# Ghost trigger for SR9



## recoilguy (Apr 30, 2009)

Any one heard about this. I think a new trigger that was smooth and didn't stck would make the SR9 a great weapon. I have 2 and the trigger continues to dissapoint me. The Ghost trigger site has direction and looks like you could do it yourself....maybe. Anyone tried it?

RCG


----------



## melloyello (Dec 30, 2008)

I ain't gonna mess w/ what ain't broke. Mine works fine for me.


----------



## recoilguy (Apr 30, 2009)

I ordered one today for it. 

It may not be broken..... but it sucks as a trigger system compared to any other handguns I own, and i own 2 SR9's. If I can make this gun have a quality trigger for 25 bucks then it is money very well spent. The SR9 is a very nice weapon, it shots pretty good groups and has very little felt recoil. If I can get the trigger to improve so I can get smaller more consistant groups then it really aint gonna be broke no more.

RCG


----------



## Tuefelhunden (Nov 20, 2006)

Please keep us posted on your results recoilguy. In dry firing I find the stock trigger a bit lacking as well and have heard other similar comments form actual owners. Short stroke take up is nice but with rediculous stacking poundage before light off. Too bad on an otherwise very intriguing package. As an aside the new compact version seems to have an immensly improved trigger over the full size. My hope is that system will make it's way into the newer production SR9 full size models.


----------



## recoilguy (Apr 30, 2009)

I put the Ghost Ultimate in and the differeance is noticable and very pleasant.
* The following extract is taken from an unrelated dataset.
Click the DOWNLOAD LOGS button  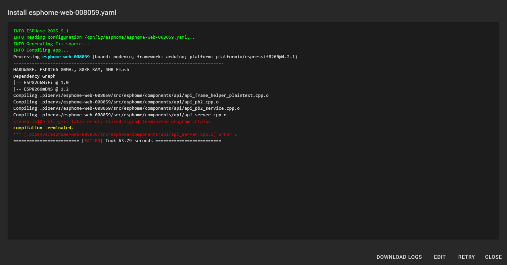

I used this video to guide me http://www.youtube.com/user/txbosox13?feature=mhw5#p/u

The trigger pull is now smooth with no distinguishable stick point what so ever. It is crisp and the weight seems to have been reduced to me. I am getting one for my other SR9 for sure. It makes it a very very nice weapon!!!

I would suggest it for sure. Putting it in yourself is pretty easy to if you have a kittle dextarity and some simple tools. With the aide of the video of course. 22 bucks to improve the gun that much....no brainer.

RCG


----------